Start of Block
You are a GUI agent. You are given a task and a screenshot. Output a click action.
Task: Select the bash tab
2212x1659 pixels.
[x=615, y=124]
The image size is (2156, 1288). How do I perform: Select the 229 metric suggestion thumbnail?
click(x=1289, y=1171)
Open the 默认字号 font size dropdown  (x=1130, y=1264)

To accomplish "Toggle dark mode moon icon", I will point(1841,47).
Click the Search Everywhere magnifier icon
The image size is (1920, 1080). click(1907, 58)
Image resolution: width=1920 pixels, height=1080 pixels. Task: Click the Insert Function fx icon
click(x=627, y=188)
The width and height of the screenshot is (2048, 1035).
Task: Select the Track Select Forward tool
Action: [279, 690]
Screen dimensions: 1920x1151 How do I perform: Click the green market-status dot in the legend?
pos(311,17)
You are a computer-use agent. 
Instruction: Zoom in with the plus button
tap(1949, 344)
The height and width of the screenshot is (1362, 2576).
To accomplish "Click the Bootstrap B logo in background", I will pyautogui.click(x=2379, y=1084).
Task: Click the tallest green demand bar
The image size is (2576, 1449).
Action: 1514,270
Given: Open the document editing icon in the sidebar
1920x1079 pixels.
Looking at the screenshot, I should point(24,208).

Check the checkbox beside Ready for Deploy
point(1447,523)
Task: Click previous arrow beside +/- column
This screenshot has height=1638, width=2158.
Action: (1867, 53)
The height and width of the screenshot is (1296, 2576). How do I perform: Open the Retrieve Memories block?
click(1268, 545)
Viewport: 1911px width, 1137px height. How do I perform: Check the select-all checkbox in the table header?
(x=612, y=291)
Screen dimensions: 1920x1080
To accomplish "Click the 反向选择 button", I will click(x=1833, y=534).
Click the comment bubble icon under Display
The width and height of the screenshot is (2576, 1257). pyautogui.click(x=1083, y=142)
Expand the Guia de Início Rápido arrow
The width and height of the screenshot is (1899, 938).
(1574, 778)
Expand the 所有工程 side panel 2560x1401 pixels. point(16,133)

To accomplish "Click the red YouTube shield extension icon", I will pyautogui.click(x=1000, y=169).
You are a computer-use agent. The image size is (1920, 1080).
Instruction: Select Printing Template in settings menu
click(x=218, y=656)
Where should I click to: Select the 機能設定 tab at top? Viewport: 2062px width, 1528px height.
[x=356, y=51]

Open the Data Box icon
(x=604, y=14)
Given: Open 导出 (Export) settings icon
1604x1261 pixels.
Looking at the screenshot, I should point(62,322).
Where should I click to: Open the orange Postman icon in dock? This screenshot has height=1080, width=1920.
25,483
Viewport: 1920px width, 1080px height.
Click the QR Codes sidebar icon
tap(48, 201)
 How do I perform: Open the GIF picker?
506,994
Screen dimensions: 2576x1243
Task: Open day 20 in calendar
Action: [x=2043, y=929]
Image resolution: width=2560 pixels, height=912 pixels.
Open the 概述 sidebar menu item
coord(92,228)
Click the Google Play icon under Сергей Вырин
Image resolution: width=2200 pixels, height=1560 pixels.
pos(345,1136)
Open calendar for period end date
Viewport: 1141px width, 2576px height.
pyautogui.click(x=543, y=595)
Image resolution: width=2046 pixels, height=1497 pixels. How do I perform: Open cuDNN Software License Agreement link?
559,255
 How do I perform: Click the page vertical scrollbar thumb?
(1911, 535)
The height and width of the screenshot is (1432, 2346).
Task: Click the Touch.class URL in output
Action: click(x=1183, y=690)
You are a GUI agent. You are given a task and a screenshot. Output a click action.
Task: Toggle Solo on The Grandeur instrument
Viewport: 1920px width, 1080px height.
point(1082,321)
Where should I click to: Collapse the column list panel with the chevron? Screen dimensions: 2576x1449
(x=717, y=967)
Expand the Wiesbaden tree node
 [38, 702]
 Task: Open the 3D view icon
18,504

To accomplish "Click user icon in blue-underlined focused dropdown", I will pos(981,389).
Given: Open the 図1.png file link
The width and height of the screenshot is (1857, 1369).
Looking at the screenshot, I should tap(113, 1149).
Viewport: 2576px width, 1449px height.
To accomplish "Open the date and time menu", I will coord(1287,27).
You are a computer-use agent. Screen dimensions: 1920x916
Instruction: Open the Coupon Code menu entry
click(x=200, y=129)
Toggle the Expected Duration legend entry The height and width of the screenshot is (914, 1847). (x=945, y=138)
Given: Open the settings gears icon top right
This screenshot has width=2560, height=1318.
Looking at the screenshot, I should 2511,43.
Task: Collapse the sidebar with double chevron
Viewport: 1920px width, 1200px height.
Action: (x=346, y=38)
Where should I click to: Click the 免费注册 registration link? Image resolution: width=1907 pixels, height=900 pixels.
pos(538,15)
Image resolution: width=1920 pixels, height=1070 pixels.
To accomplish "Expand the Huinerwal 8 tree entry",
End of Block
About this exercise
Would you copy the whole listing exactly?

Reply
You are a GUI agent. You are given a task and a screenshot. Output a click action.
Task: Select the bash tab
2212x1659 pixels.
[x=615, y=124]
The image size is (2156, 1288). How do I perform: Select the 229 metric suggestion thumbnail?
click(x=1289, y=1171)
Open the 默认字号 font size dropdown  (x=1130, y=1264)

To accomplish "Toggle dark mode moon icon", I will point(1841,47).
Click the Search Everywhere magnifier icon
The image size is (1920, 1080). click(1907, 58)
Image resolution: width=1920 pixels, height=1080 pixels. Task: Click the Insert Function fx icon
click(x=627, y=188)
The width and height of the screenshot is (2048, 1035).
Task: Select the Track Select Forward tool
Action: [279, 690]
Screen dimensions: 1920x1151 How do I perform: Click the green market-status dot in the legend?
pos(311,17)
You are a computer-use agent. 
Instruction: Zoom in with the plus button
tap(1949, 344)
The height and width of the screenshot is (1362, 2576).
To accomplish "Click the Bootstrap B logo in background", I will pyautogui.click(x=2379, y=1084).
Task: Click the tallest green demand bar
The image size is (2576, 1449).
Action: 1514,270
Given: Open the document editing icon in the sidebar
1920x1079 pixels.
Looking at the screenshot, I should point(24,208).

Check the checkbox beside Ready for Deploy
point(1447,523)
Task: Click previous arrow beside +/- column
This screenshot has height=1638, width=2158.
Action: (1867, 53)
The height and width of the screenshot is (1296, 2576). How do I perform: Open the Retrieve Memories block?
click(1268, 545)
Viewport: 1911px width, 1137px height. How do I perform: Check the select-all checkbox in the table header?
(x=612, y=291)
Screen dimensions: 1920x1080
To accomplish "Click the 反向选择 button", I will click(x=1833, y=534).
Click the comment bubble icon under Display
The width and height of the screenshot is (2576, 1257). pyautogui.click(x=1083, y=142)
Expand the Guia de Início Rápido arrow
The width and height of the screenshot is (1899, 938).
(1574, 778)
Expand the 所有工程 side panel 2560x1401 pixels. point(16,133)

To accomplish "Click the red YouTube shield extension icon", I will pyautogui.click(x=1000, y=169).
You are a computer-use agent. The image size is (1920, 1080).
Instruction: Select Printing Template in settings menu
click(x=218, y=656)
Where should I click to: Select the 機能設定 tab at top? Viewport: 2062px width, 1528px height.
[x=356, y=51]

Open the Data Box icon
(x=604, y=14)
Given: Open 导出 (Export) settings icon
1604x1261 pixels.
Looking at the screenshot, I should point(62,322).
Where should I click to: Open the orange Postman icon in dock? This screenshot has height=1080, width=1920.
25,483
Viewport: 1920px width, 1080px height.
Click the QR Codes sidebar icon
tap(48, 201)
 How do I perform: Open the GIF picker?
506,994
Screen dimensions: 2576x1243
Task: Open day 20 in calendar
Action: [x=2043, y=929]
Image resolution: width=2560 pixels, height=912 pixels.
Open the 概述 sidebar menu item
coord(92,228)
Click the Google Play icon under Сергей Вырин
Image resolution: width=2200 pixels, height=1560 pixels.
pos(345,1136)
Open calendar for period end date
Viewport: 1141px width, 2576px height.
pyautogui.click(x=543, y=595)
Image resolution: width=2046 pixels, height=1497 pixels. How do I perform: Open cuDNN Software License Agreement link?
559,255
 How do I perform: Click the page vertical scrollbar thumb?
(1911, 535)
The height and width of the screenshot is (1432, 2346).
Task: Click the Touch.class URL in output
Action: click(x=1183, y=690)
You are a GUI agent. You are given a task and a screenshot. Output a click action.
Task: Toggle Solo on The Grandeur instrument
Viewport: 1920px width, 1080px height.
point(1082,321)
Where should I click to: Collapse the column list panel with the chevron? Screen dimensions: 2576x1449
(x=717, y=967)
Expand the Wiesbaden tree node
 [38, 702]
 Task: Open the 3D view icon
18,504

To accomplish "Click user icon in blue-underlined focused dropdown", I will pos(981,389).
Given: Open the 図1.png file link
The width and height of the screenshot is (1857, 1369).
Looking at the screenshot, I should tap(113, 1149).
Viewport: 2576px width, 1449px height.
To accomplish "Open the date and time menu", I will coord(1287,27).
You are a computer-use agent. Screen dimensions: 1920x916
Instruction: Open the Coupon Code menu entry
click(x=200, y=129)
Toggle the Expected Duration legend entry The height and width of the screenshot is (914, 1847). (x=945, y=138)
Given: Open the settings gears icon top right
This screenshot has width=2560, height=1318.
Looking at the screenshot, I should 2511,43.
Task: Collapse the sidebar with double chevron
Viewport: 1920px width, 1200px height.
Action: (x=346, y=38)
Where should I click to: Click the 免费注册 registration link? Image resolution: width=1907 pixels, height=900 pixels.
pos(538,15)
Image resolution: width=1920 pixels, height=1070 pixels.
To accomplish "Expand the Huinerwal 8 tree entry",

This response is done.